§ **Document segment**
======

- Founders: Gulzar Imam Sarfaraz Bangulzai
- Leaders: Gulzar Imam (2022–2023) Sarfraz Bangulzai (2023) Anwar Chakar (since march 2023)
- Spokesperson: Mureed Baloch
- Dates active: 2022–2023
- Merger of: United Baloch Army (UBA) Baloch Republican Army (BRA)
- Active regions: Balochistan, Pakistan Kandahar, Afghanistan Sistan and Baluchestan, Iran
- Ideology: Baloch nationalism Separatism ethnonationalism
- Status: Dissolved (only one faction)
- Wars: Insurgency in Balochistan

= Baloch Nationalist Army =

Militant group in Pakistan

Baloch Nationalist Army (BNA) (Balochi: بلوچ نیشنلسٹ آرمی) is a militant group, fighting for the separation of Balochistan province. The group was formed on January 11, 2022, out of a merger of groups of the Baloch Republican Army (BRA), and the United Baloch Army (UBA). The <Gulzar Imam faction of BRA and the Sarfraz Bangulzai faction of UBA also announced their dissolution following the establishment of Baloch Nationalist Army.

Since its formation, the group was led by its founder, Gulzar Imam, who surrendered to the state of Pakistan in 2023. Following Gulzar's surrender, the group strength had considerably declined. Sarfraz Bangulzai succeeded Gulzar and served as the head of the group until his surrender in December 2023. The group was dissolved following the surrender of its top leader and remaining of its members. but new factions had since emerged.

======

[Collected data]
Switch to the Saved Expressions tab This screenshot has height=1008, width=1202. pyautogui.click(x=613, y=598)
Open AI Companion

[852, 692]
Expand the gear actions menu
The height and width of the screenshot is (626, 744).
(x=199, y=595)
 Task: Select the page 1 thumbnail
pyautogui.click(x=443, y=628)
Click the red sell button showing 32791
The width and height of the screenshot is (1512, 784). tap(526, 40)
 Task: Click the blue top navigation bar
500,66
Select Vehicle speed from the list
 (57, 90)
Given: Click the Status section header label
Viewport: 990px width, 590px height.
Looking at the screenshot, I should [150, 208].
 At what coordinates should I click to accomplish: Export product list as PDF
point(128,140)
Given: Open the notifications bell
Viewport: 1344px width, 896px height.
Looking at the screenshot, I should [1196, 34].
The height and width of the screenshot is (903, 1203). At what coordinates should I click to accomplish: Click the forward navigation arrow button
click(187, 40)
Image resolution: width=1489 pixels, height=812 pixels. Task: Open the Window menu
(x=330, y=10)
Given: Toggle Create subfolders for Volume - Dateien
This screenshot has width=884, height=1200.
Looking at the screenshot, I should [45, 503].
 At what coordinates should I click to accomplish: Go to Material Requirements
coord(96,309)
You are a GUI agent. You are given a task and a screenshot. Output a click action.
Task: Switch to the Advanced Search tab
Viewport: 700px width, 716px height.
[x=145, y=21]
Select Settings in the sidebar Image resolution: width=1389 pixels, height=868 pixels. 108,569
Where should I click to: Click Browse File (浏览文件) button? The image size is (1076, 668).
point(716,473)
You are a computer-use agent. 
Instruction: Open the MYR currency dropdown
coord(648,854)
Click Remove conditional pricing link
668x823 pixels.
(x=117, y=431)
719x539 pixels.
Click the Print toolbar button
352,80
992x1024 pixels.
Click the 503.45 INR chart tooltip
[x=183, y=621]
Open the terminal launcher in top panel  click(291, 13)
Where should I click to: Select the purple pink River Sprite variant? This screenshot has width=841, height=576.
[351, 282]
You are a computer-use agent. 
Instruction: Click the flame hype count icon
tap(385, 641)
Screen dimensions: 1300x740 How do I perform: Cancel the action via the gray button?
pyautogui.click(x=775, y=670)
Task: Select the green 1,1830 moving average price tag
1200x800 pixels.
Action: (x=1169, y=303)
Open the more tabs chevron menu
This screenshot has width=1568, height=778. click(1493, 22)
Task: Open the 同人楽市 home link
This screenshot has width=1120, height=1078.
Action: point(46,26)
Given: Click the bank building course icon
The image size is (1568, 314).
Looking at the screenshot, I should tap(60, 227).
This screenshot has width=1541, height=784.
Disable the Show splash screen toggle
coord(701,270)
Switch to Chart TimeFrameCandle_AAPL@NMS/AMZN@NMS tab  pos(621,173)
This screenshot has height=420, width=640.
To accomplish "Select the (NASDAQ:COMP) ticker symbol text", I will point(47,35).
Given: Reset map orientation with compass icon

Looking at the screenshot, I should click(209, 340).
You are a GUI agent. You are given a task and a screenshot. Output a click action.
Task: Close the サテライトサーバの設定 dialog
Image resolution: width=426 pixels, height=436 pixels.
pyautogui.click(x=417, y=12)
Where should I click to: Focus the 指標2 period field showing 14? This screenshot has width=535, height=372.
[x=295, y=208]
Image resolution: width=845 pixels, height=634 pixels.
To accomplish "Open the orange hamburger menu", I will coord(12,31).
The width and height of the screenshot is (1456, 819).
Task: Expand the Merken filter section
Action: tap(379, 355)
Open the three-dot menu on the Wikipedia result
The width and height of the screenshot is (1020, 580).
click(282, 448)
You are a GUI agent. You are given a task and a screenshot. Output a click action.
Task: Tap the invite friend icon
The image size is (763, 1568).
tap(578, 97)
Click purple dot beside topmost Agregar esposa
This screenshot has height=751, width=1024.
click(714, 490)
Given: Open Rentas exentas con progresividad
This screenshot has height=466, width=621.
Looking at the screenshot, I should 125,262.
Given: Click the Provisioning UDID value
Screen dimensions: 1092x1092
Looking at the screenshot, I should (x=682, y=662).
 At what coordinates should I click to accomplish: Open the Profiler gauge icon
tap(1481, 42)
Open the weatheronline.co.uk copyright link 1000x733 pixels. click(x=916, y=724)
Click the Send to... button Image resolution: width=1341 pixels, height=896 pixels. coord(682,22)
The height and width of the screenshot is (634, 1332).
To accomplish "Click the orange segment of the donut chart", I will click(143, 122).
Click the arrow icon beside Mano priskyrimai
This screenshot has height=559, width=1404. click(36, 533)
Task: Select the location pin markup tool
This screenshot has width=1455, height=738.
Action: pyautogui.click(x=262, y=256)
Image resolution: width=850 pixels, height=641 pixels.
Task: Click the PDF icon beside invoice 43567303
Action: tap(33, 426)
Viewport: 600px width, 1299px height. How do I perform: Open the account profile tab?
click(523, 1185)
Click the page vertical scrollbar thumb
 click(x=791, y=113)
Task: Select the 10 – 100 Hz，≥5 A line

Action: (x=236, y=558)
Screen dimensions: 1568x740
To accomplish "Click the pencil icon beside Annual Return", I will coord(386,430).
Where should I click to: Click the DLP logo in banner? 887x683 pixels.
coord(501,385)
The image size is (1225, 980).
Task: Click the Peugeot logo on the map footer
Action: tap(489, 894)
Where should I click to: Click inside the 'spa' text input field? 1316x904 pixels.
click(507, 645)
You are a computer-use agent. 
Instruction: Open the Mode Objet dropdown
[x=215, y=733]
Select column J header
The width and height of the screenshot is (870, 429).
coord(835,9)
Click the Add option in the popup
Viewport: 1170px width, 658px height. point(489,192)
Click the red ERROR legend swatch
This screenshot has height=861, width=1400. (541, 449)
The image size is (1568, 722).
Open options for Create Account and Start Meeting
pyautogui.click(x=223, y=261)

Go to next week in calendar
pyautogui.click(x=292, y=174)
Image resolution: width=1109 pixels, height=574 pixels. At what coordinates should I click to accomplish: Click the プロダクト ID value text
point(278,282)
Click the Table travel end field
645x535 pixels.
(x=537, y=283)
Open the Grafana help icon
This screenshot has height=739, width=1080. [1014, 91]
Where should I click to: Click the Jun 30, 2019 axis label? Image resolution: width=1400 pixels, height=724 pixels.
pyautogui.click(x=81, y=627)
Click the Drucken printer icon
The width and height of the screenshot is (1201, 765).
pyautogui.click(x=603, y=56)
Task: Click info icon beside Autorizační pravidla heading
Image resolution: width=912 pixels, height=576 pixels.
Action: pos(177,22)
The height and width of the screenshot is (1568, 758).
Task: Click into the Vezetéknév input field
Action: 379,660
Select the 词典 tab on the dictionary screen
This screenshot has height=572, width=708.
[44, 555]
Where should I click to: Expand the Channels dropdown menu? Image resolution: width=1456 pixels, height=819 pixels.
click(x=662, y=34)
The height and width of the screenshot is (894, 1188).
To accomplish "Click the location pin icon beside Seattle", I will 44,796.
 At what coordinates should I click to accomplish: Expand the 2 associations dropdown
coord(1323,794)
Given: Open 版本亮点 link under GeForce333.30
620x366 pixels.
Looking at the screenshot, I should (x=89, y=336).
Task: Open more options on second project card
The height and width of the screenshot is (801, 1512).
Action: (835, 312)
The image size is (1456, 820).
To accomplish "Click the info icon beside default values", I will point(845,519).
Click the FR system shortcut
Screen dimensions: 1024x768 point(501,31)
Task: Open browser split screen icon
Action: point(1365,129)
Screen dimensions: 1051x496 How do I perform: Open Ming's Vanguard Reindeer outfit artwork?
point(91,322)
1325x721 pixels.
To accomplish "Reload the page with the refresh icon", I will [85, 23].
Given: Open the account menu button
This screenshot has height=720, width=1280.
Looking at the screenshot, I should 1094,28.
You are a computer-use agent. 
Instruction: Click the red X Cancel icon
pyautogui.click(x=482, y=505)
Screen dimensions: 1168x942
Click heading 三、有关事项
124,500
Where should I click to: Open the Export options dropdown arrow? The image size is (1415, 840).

======

§ **Problem set**
a) Copy everything from "Militant group in" down to "had since emerged." in the article on the Baloch Nationalist Army.
b) Rewrite the entries as a numbered list, from the first entry down to the line containing "tap(385, 641)", with both ends included and blank lines left out.
The article and the entries are unrelated material.

§ **Answers per task**
a)
Militant group in Pakistan

Baloch Nationalist Army (BNA) (Balochi: بلوچ نیشنلسٹ آرمی) is a militant group, fighting for the separation of Balochistan province. The group was formed on January 11, 2022, out of a merger of groups of the Baloch Republican Army (BRA), and the United Baloch Army (UBA). The <Gulzar Imam faction of BRA and the Sarfraz Bangulzai faction of UBA also announced their dissolution following the establishment of Baloch Nationalist Army.

Since its formation, the group was led by its founder, Gulzar Imam, who surrendered to the state of Pakistan in 2023. Following Gulzar's surrender, the group strength had considerably declined. Sarfraz Bangulzai succeeded Gulzar and served as the head of the group until his surrender in December 2023. The group was dissolved following the surrender of its top leader and remaining of its members. but new factions had since emerged.

b)
1. Switch to the Saved Expressions tab This screenshot has height=1008, width=1202. pyautogui.click(x=613, y=598)
2. Open AI Companion
3. [852, 692]
4. Expand the gear actions menu
5. The height and width of the screenshot is (626, 744).
6. (x=199, y=595)
7.  Task: Select the page 1 thumbnail
8. pyautogui.click(x=443, y=628)
9. Click the red sell button showing 32791
10. The width and height of the screenshot is (1512, 784). tap(526, 40)
11.  Task: Click the blue top navigation bar
12. 500,66
13. Select Vehicle speed from the list
14.  (57, 90)
15. Given: Click the Status section header label
16. Viewport: 990px width, 590px height.
17. Looking at the screenshot, I should [150, 208].
18.  At what coordinates should I click to accomplish: Export product list as PDF
19. point(128,140)
20. Given: Open the notifications bell
21. Viewport: 1344px width, 896px height.
22. Looking at the screenshot, I should [1196, 34].
23. The height and width of the screenshot is (903, 1203). At what coordinates should I click to accomplish: Click the forward navigation arrow button
24. click(187, 40)
25. Image resolution: width=1489 pixels, height=812 pixels. Task: Open the Window menu
26. (x=330, y=10)
27. Given: Toggle Create subfolders for Volume - Dateien
28. This screenshot has width=884, height=1200.
29. Looking at the screenshot, I should [45, 503].
30.  At what coordinates should I click to accomplish: Go to Material Requirements
31. coord(96,309)
32. You are a GUI agent. You are given a task and a screenshot. Output a click action.
33. Task: Switch to the Advanced Search tab
34. Viewport: 700px width, 716px height.
35. [x=145, y=21]
36. Select Settings in the sidebar Image resolution: width=1389 pixels, height=868 pixels. 108,569
37. Where should I click to: Click Browse File (浏览文件) button? The image size is (1076, 668).
38. point(716,473)
39. You are a computer-use agent. 
40. Instruction: Open the MYR currency dropdown
41. coord(648,854)
42. Click Remove conditional pricing link
43. 668x823 pixels.
44. (x=117, y=431)
45. 719x539 pixels.
46. Click the Print toolbar button
47. 352,80
48. 992x1024 pixels.
49. Click the 503.45 INR chart tooltip
50. [x=183, y=621]
51. Open the terminal launcher in top panel  click(291, 13)
52. Where should I click to: Select the purple pink River Sprite variant? This screenshot has width=841, height=576.
53. [351, 282]
54. You are a computer-use agent. 
55. Instruction: Click the flame hype count icon
56. tap(385, 641)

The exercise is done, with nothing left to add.